Il arrive donc, malgré tout, que les normes de sécurité convenues ne sont pas respectées. Pressés par les intérêts financiers que recherchent les stations organisatrices et les sponsors à la faveur des retransmissions télévisées, on agit encore quelquefois à la légère. La télévision est souvent tenue à un horaire strict. Alors, parfois, des courses se déroulent dans de mauvaises conditions de visibilité, sur des pistes trop ou insufisamment enneigées, dans le brouillard. Or le matériel est sans cesse plus performant et les vitesses toujours plus élevées.

Dès lors aussi, en cas d’accident grave, il y a nécessairement enquête judiciaire. Et il n’existe plus de clause d’exclusion de responsabilité. C’est la justice qui tranchera. Sur le glacier de Pitzal, une championne du monde est entrée en collision avec un entraîneur arrêté sous une bosse et caché à sa vue.
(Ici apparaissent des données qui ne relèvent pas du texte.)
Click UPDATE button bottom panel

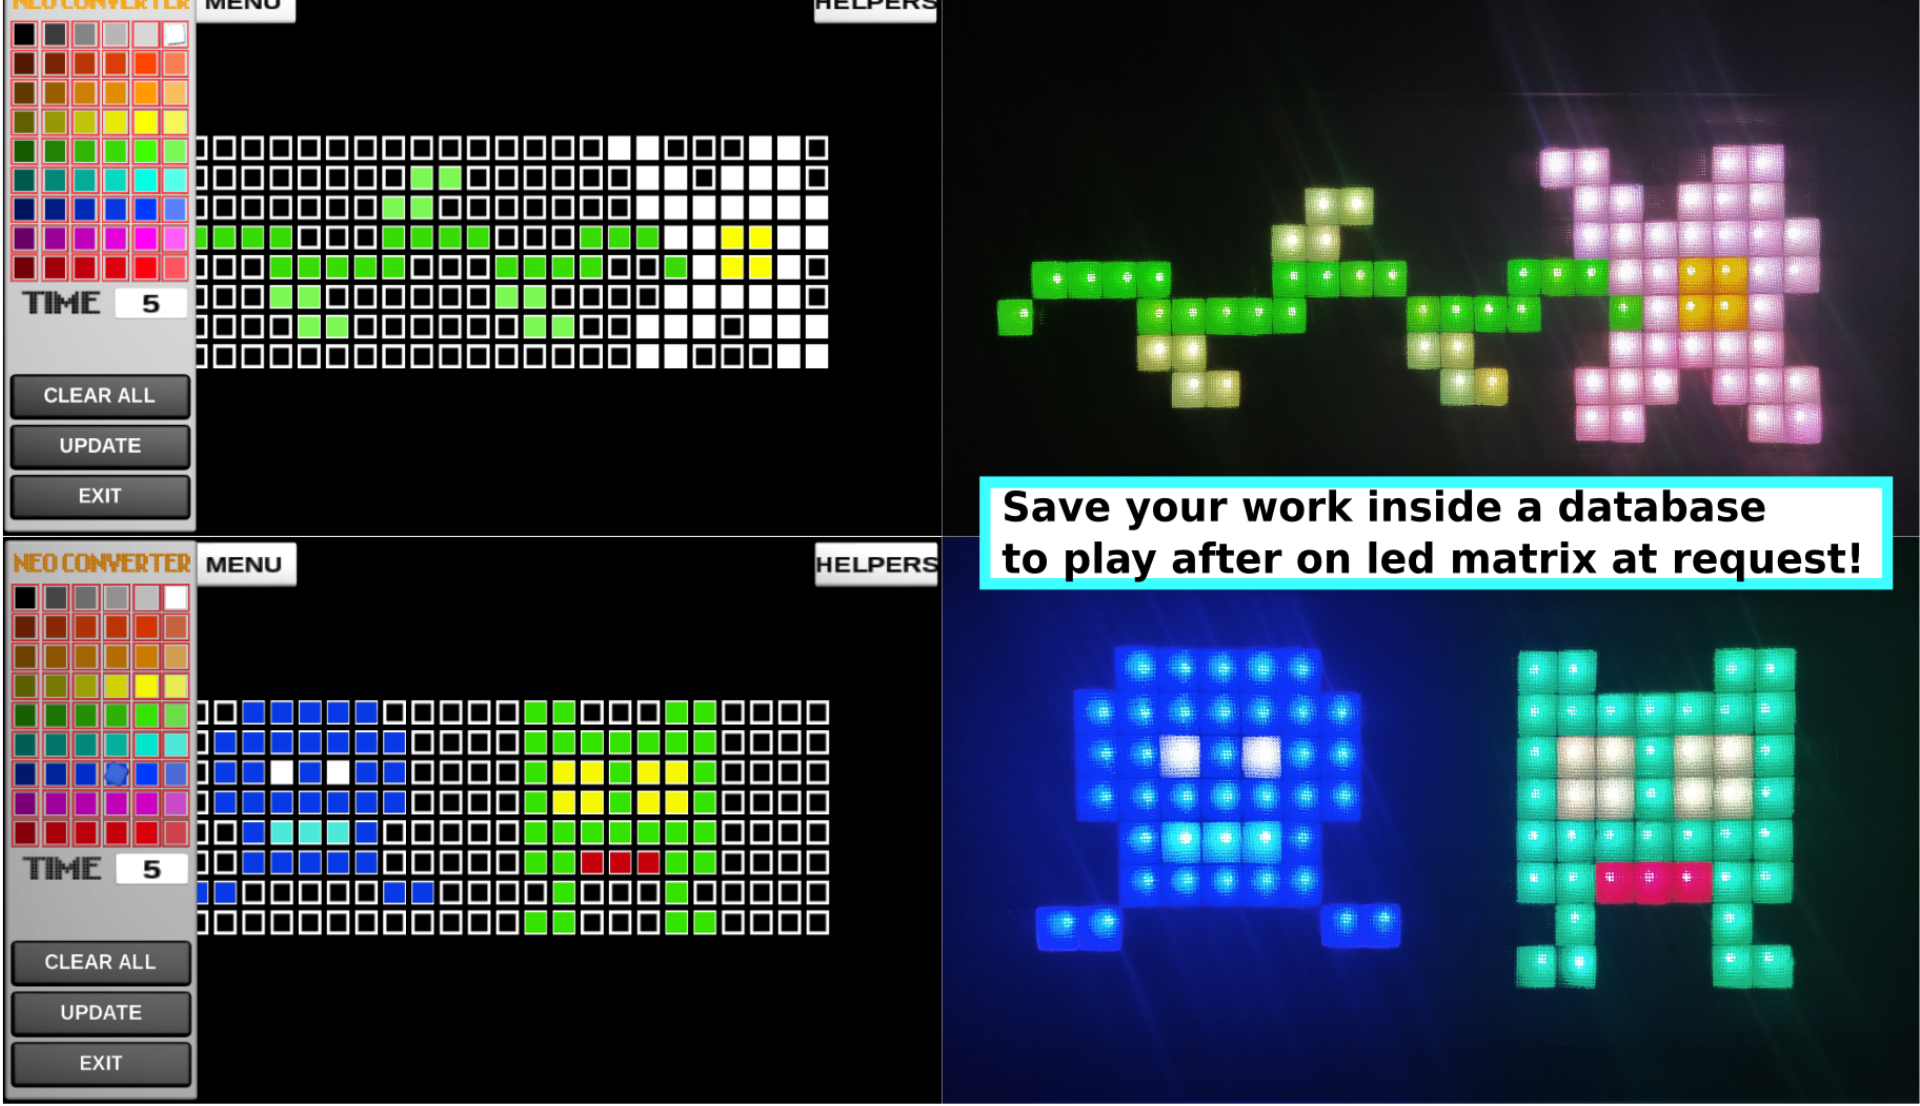point(99,1011)
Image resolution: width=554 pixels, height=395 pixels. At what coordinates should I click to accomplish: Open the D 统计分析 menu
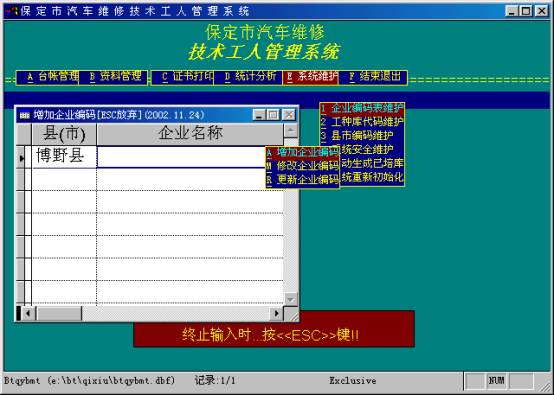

L’un des deux ne devait pas se trouver là. Il semble qu’un problème de communication se trouve à l’origine du drame. L’enquête établira les causes. Elle ne rendra pas la vie.

(1) L’Autrichien Gernot Reinstadler, en 1991, à l’entraînement à Wengen (Suisse); l’Autrichien Peter Winsberger, en 1992, à l’entraînement à Altenmarkt (Autriche); l’Autrichienne Ulrike Maier, en 1994, en course à Garmisch-Partenkirchen (Allemagne) et Régine Cavagnoud.